Из зоны, со стороны барачка КВЧ, возле которого на специально врытом столбе был установлен громкоговоритель, действительно, отчетливо доносилась музыка. Магаданская радиостанция передавала в грамзаписи ежевечерний концерт. Включение радиорепродуктора на столбе составляло одну из несложных обязанностей дневального нашей культурно-воспитательной части. По прошлой профессии это был художник-мазилка, схвативший небольшой срок за продажу неприличных картинок. Теперь незадачливый торговец растлевающим товаром должен был, по идее, прямо и косвенно содействовать нравственному исправлению людей, соскользнувших на стезю преступности. Он топил в бараке КВЧ печку, мыл полы, смахивал пыль с висящих на стене почти безо всякого употребления музыкальных инструментов и изредка рисовал плакаты, восхваляющие доблестный труд заключенных-стахановцев и клеймящие позором нерадивость и лень. Ее начальник, бывший «затейник» какого-то санатория на Материке, быстро смекнул, что он нужен здесь только для заполнения соответствующей графы штатного расписания ОЛПа. В таких лагерях как этот ОЛП, обычно даже не пытались организовать из заключенных самодеятельные кружки. Истина, что на голодный желудок не запоешь, принадлежит к числу самых старых и общепонятных.

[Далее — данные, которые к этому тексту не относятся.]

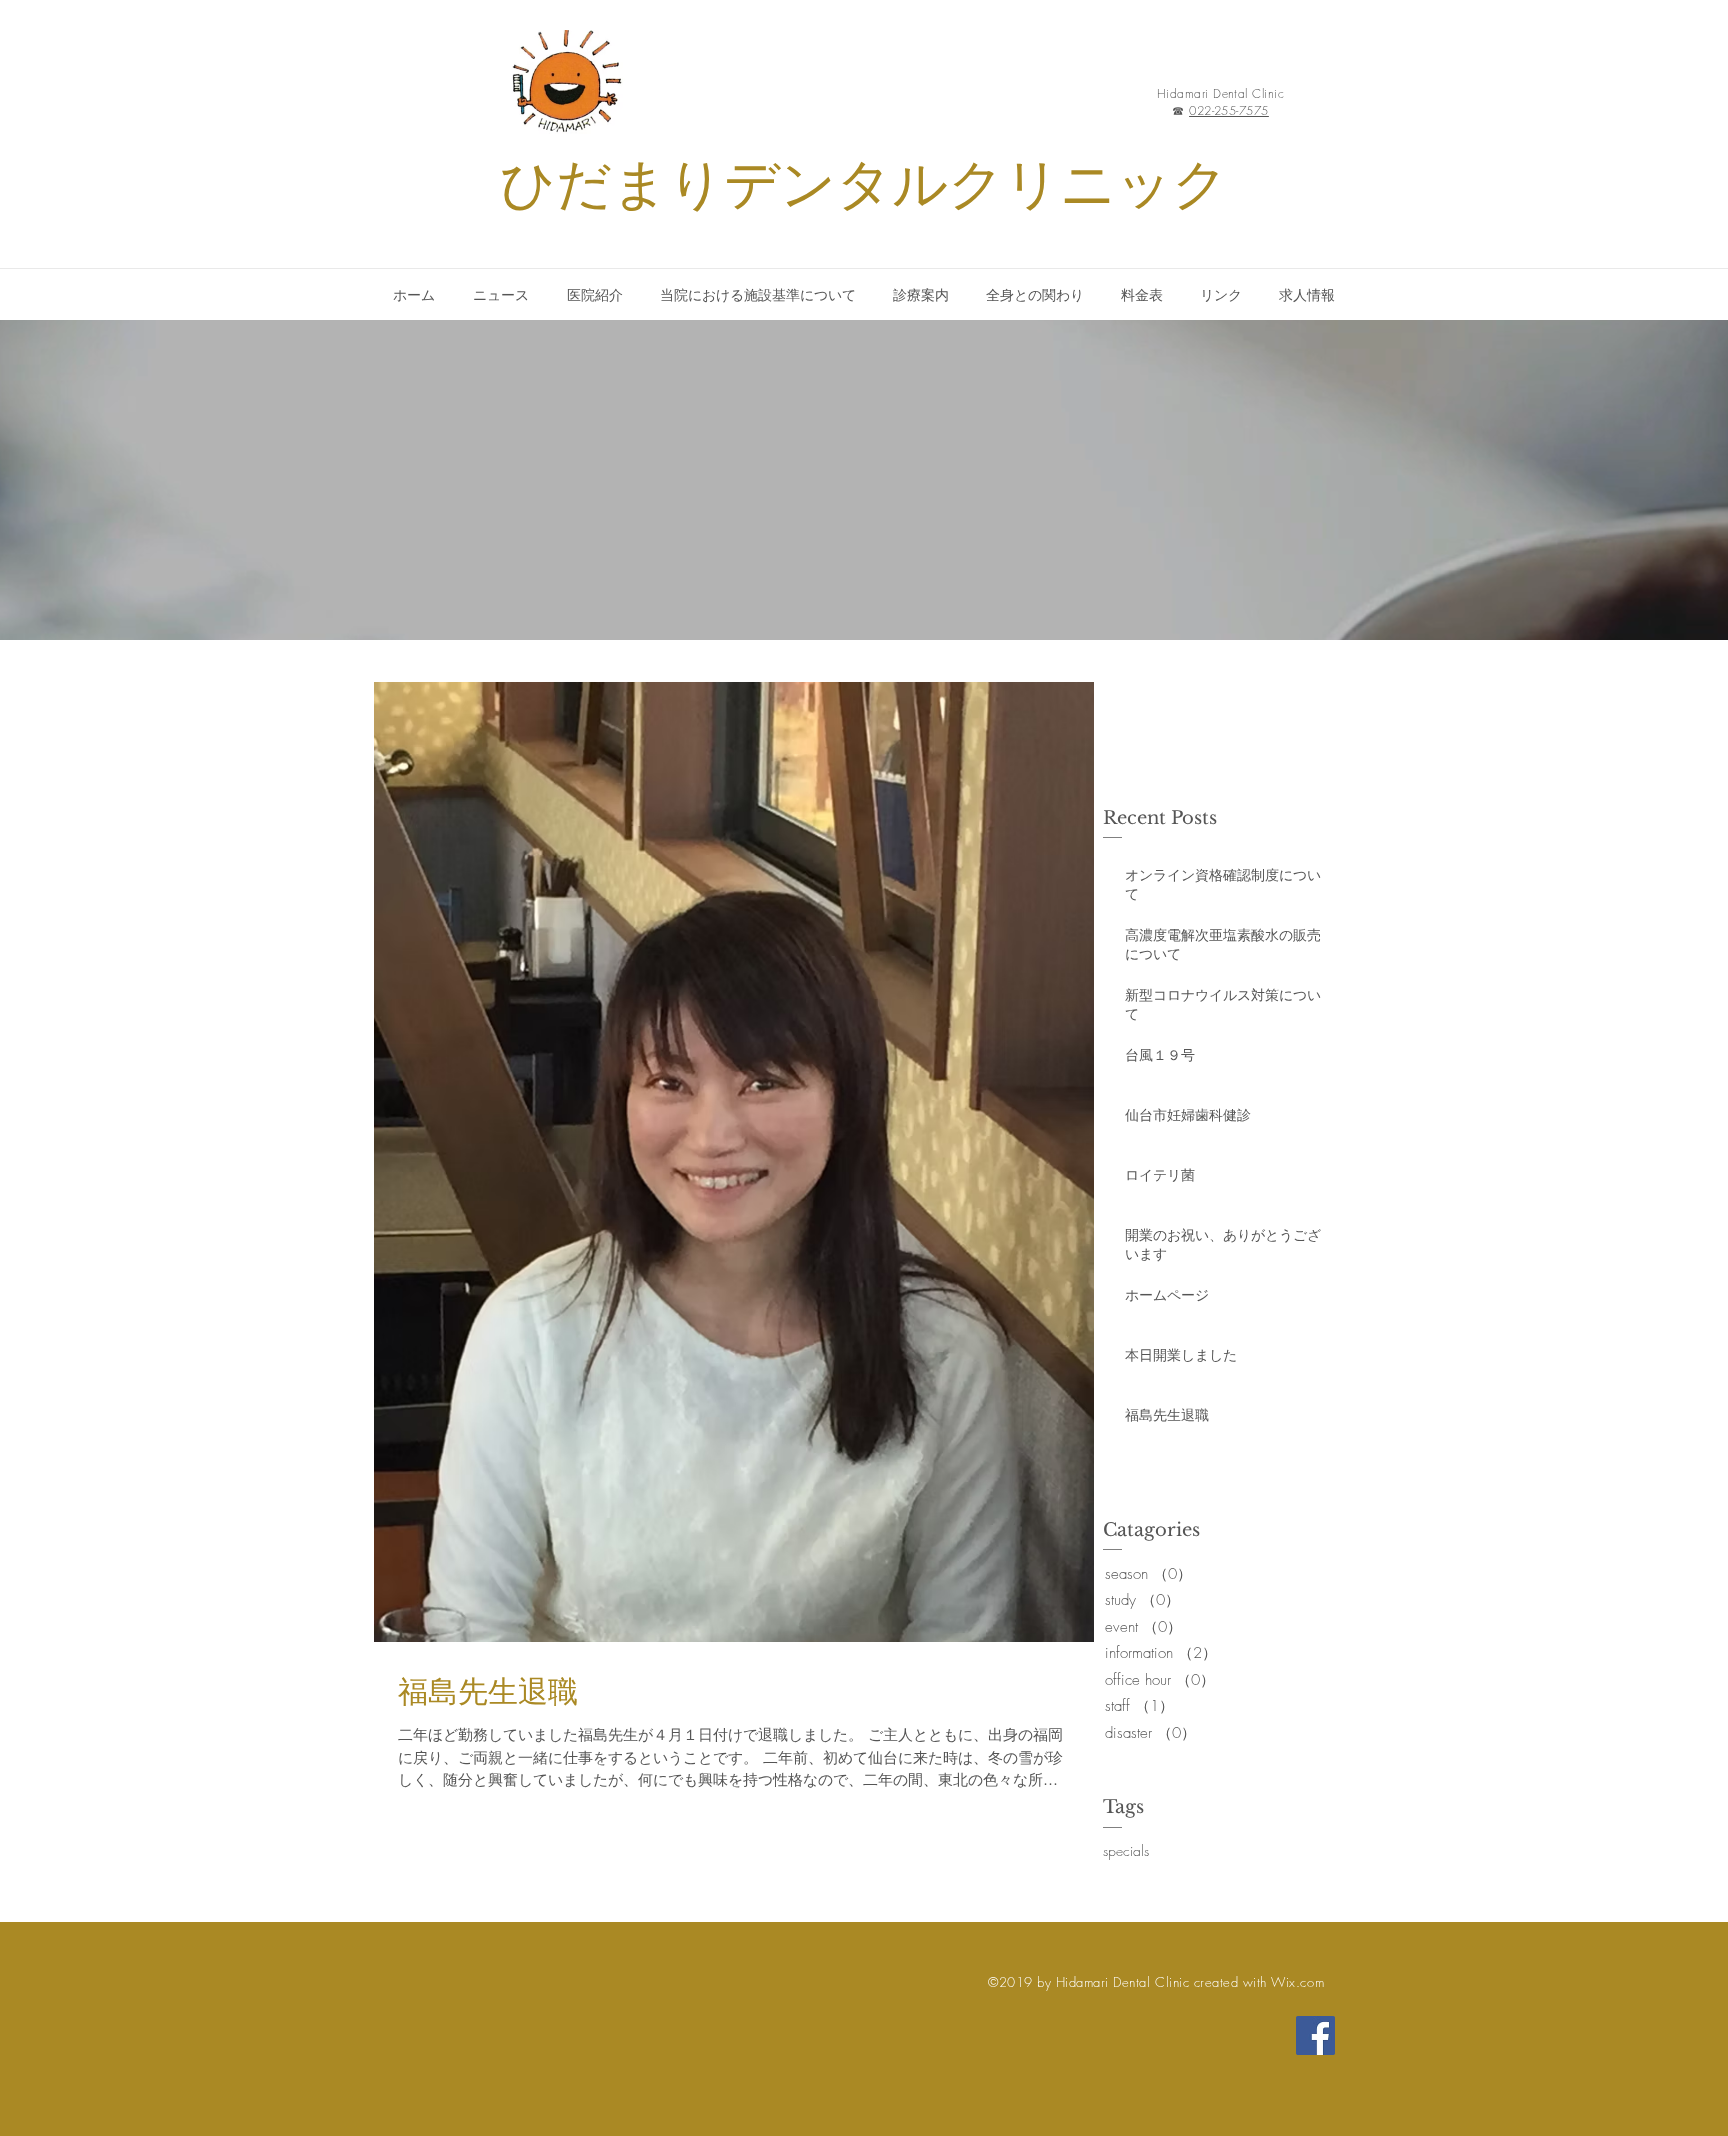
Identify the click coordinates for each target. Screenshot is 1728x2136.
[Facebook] (1315, 2035)
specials (1126, 1850)
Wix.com (1297, 1982)
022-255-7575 (1229, 110)
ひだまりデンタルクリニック (864, 184)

Сегодня подборка грамзаписей для концерта была сделана из популярных оперных арий, и притом весьма неплохо. Бывший протодьякон Михайлов пропел свой коронный номер, арию Сусанина «Ты взойди, моя заря»; прозвучало сопрано Обуховой, спевшей арию Марфы из «Хованщины». Затем мягкий, торжественно-слащавый баритон запел «эпиталаму» из «Нерона». Пел он хорошо, и хвала богу супружеской любви и семейного очага красиво звучала на лютом холоде, отражаясь от невидимого сейчас склона угрюмой сопки, почти вплотную подступившей к лагерному ограждению.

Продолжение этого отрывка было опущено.